Comments like the ones above are what I heard when I announced that we were at the peer editing station where students check for conventions. Red pens in hand, they could not wait to tear apart edit their peer’s paper.

It’s natural to get some (tiny) enjoyment out of correcting others’ mistakes, and if you’re a tweenager, the high is likely 100x greater than if you’re a teacher who corrects grammar for a living.

While students generally enjoy the act of peer editing, I have yet to find a flawless way to go about the process. Although this year, I think I am very close.

I had been thinking about using peer station activities and purchased this one from TpT. However, after looking it over, I realized that it may need to be scaffolded for my students. Luckily, my co-teacher shared a peer editing station she used in the past. With a few tweaks, it ended up being a great introduction to peer editing!


Peer editing in action!

Of course, being the first time I used stations for peer editing, there were some kinks that need to be ironed out for next time.

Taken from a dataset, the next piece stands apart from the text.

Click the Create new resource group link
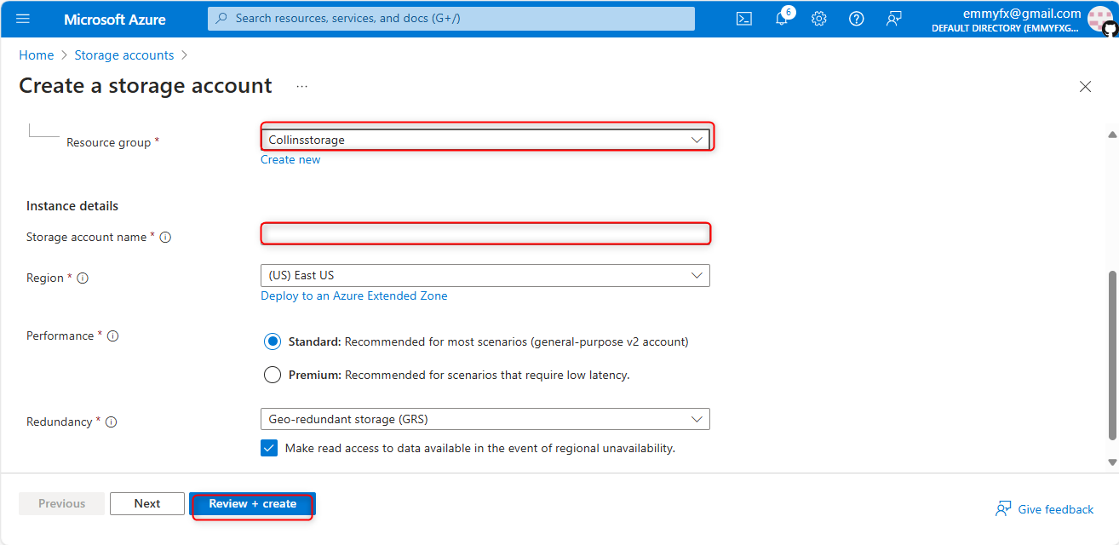Viewport: 1119px width, 545px height. [x=290, y=160]
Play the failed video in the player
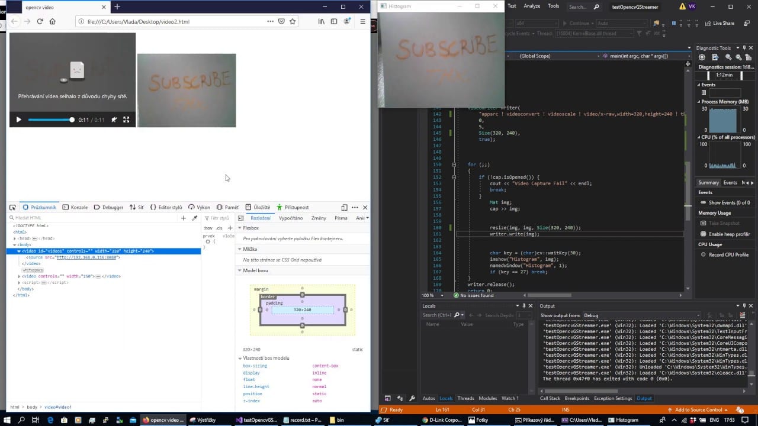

  • Rotating. I had students (not papers) rotate and we all did the same station at the same time. In the future, I hope to have different tables be different stations, but for the sake of going over criteria and setting norms, it worked quite well, although it appeared messy.
  • Skill/Knowledge Level: Some students were confused about thesis statements. They didn’t know what to look for. This let me know that in our next piece of writing, I need to make thesis statements a focus.

What worked well?

  • Green/Red pens. I had students use green pens to fix errors in capitalization, since that was a skill we had just studied. Red pens were used for other grammar errors. Next time, I will provide a list of editing symbols because even though we do a Daily Edit using the symbols each day, some students were a bit fuzzy on the symbols.
  • Reading different papers. In the past, students read one paper. With stations, they were able to read five different papers, which allowed them to see many writing styles, which will (hopefully) help them in the future!

How does peer editing work in your classroom? Let me know in the comments!

The Grammar Files

Growing up, grammar was something that was explicitly taught. I specifically recall my ninth grade English class when it comes to grammar instruction. While we read literature (Great Expectations comes to mind), the teacher devoted a good portion of class time to grammar instruction. After ninth grade, we were apparently supposed to know everything we needed to know about grammar because it disappeared from my English courses.

I thought I had a pretty good understanding of grammar – until college where I was forced to take a class called “Grammar and Usage.” It was the only “C” I ever earned in college. But now I am able to diagram sentences! Wait – when do I ever do that?!

Never. I never diagram sentences. Nor am I ever asked to point out the gerund, preposition, or infinitive.


Grammar is something I’m passionate about, but just how much of it do today’s students need to know in order to be avid readers and writers?

I’ve worked at four schools over the course of 12 years and none of them incorporated grammar into the curriculum. When I tried to teach the basic parts of speech, I found that student knowledge was all over the place. Some of my students’ previous teachers clearly thought grammar was important, but others did not. So half of my class knew what I meant when I said, “Add adjectives to your writing,” while others stared at me blankly.

I have always struggled with teaching grammar  – what do I teach? How do I differentiate instruction when student knowledge is so varied?

I have tried mini-lessons, but sometimes those are more than mini in that they often take longer than 10 minutes due to students having questions. For some, if it’s the first time being exposed to the material, I have to back-up and teach the basics. Before I know it, class is over and all we did was silent read and practice how to find verbs in sentences.

I’ve also assigned grammar as homework. However, the students who already know the skills end up completing it in record time while the students who are confused copy the work on the bus to school.

Is grammar important? Yes and no. I believe that students can organically learn much of what they need to know about sentence structure, parts of speech, comma placement, etc. by reading. But of course, not all students are wild about reading. (Those who are, I find, are typically the best writers in the class. But that’s another post!)

So this year, I’m trashing my mini-lessons. I’m revamping my curriculum and teaching grammar that matters. I’m asking myself questions, such as, What grammar skills will help my students become better writers? How can I infuse grammar instruction with the teaching of literature?

So while learning the parts of speech is something I likely won’t be spending time on this coming school year, you can bet my students will learn how to liven up their writing by using adjectives. You can also bet your bottom dollar that they will not be reading sentences and underlining adjectives; instead, they will create the sentences themselves. Grammar instruction should be meaningful and useful.

No one diagrams sentences these days. Perhaps that’s the most important lesson I learned from my college grammar class.

Throughout the year I’ll post “The Grammar Files,” which will discuss my triumphs (hopefully) and tribulations with grammar instruction. I welcome your feedback!

Do you teach grammar? I’d love to hear your ideas!